Japan makes a start at prodding economy Bank reform: Measures designed to restore credit to Asia's industry, ward off world recession.

October 16, 1998

THE POLITICAL DEAL to let Japan rescue and regulate distressed banks is good news for the world. It is designed to put credit back into Japan's domestic economy and its massive investments in industrial Asia.

Prime Minister Keizo Obuchi said final passage of the measures will send "a clear and strong message to the world that a global depression will absolutely not begin in Japan."

Only time and cooperation from Japan's civil service and big banks will tell if this optimism is justified. Financial markets do not, as yet, share it.

At the political heart of the plan, the support of two opposition parties ensured that the ruling Liberal Democratic Party's measure could not be blocked. The lower house of Parliament adopted the measure Tuesday. Approval by the upper house -- expected as early as today -- is still needed.

The economic heart of the plan is a government-supervised, publicly funded rescue of troubled banks, with nationalization, deposit protection and "bridge banks" to protect good loans of failed institutions. An agency modeled on the U.S. Resolution Trust Corp., which disposed of assets of failed savings and loans in this country a decade ago, would do similar work on a larger scale.

The lower house also approved spending as much as $500 billion to recapitalize the banking system. It is more than three times what the U.S. Treasury committed to the savings and loan rescue.

What is made possible by the legislation still needs to be accomplished. Japan's powerful civil service long resisted such a plan.

Big banks able to survive may not apply for funds they need to restore credit operations, for fear of the required public disclosure. That is not their tradition. Persuading them to join is the next big political challenge.

Bad debts from insolvent companies are soaring, and as banks call in debt, creditworthy companies cannot find loans. Recapitalizing banks is key to ending Japan's recession.

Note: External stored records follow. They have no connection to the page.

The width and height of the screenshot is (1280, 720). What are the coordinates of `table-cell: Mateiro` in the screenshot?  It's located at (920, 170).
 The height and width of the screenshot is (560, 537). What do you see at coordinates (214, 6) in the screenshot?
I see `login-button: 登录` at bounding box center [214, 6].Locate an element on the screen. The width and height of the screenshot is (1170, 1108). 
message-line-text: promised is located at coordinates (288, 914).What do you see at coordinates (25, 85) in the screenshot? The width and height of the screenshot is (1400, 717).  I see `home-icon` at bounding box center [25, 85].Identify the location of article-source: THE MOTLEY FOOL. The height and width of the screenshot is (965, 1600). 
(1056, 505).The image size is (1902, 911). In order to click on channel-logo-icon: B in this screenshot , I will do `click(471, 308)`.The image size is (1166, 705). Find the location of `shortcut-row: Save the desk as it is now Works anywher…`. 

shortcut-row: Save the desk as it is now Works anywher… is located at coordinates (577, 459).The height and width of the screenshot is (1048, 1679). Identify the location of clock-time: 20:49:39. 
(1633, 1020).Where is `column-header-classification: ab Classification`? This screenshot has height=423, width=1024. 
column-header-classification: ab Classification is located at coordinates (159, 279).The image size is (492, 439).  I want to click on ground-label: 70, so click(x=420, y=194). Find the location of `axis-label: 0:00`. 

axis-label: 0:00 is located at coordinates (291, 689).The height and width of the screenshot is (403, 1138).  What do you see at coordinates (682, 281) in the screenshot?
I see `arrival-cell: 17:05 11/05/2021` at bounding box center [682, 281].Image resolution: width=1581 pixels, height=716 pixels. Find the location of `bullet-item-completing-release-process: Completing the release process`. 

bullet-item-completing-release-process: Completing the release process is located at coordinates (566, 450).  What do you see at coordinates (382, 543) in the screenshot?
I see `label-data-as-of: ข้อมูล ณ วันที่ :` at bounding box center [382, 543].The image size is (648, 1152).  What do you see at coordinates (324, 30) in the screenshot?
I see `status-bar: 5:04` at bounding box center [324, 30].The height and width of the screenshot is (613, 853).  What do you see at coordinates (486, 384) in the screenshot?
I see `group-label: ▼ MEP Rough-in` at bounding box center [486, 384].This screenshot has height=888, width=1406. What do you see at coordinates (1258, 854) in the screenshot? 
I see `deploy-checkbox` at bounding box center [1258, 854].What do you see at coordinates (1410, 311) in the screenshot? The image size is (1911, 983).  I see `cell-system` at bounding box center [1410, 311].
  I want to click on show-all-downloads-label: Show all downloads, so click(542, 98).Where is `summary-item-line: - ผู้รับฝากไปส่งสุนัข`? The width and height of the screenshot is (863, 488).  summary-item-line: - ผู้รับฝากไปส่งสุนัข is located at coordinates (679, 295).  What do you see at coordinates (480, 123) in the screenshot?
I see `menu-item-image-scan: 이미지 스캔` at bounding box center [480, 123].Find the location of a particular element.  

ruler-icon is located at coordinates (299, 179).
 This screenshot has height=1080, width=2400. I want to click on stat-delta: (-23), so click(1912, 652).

A smaller but equally positive signal to the world was the agreement in Washington between the White House and congressional leaders in budget negotiations to make $18 billion from the U.S. Treasury available to the International Monetary Fund. This is a strong signal from Congress that the larger country lecturing Japan on responsibilities is finally attending to its own.

Signs abound of Asia's slowdown reaching U.S. shores. One is empty containers on the piers of Baltimore, reported in The Sun's business section last Sunday. While cheap goods from Asia flood in, exports to Asia have ebbed. If Japan's bank recapitalization succeeds, Asian manufacturers may resume buying U.S.-made equipment.

Another was the announcement by Merrill Lynch & Co. that it will cut 3,400 jobs, about 5 percent of its work force worldwide. The investment giant reported a $164 million loss for the third quarter compared with earnings of $502 million for the same period a year ago.

Earlier, analysts forecast that Bankers Trust Corp. of New York, incurring losses from bad Russian loans, may be forced to do something similar, likely spreading the pain to its Baltimore subsidiary, BT Alex. Brown Inc.

What the world needed was a boost of confidence somewhere. Japan, which from political paralysis had long delayed providing it, may finally have come through.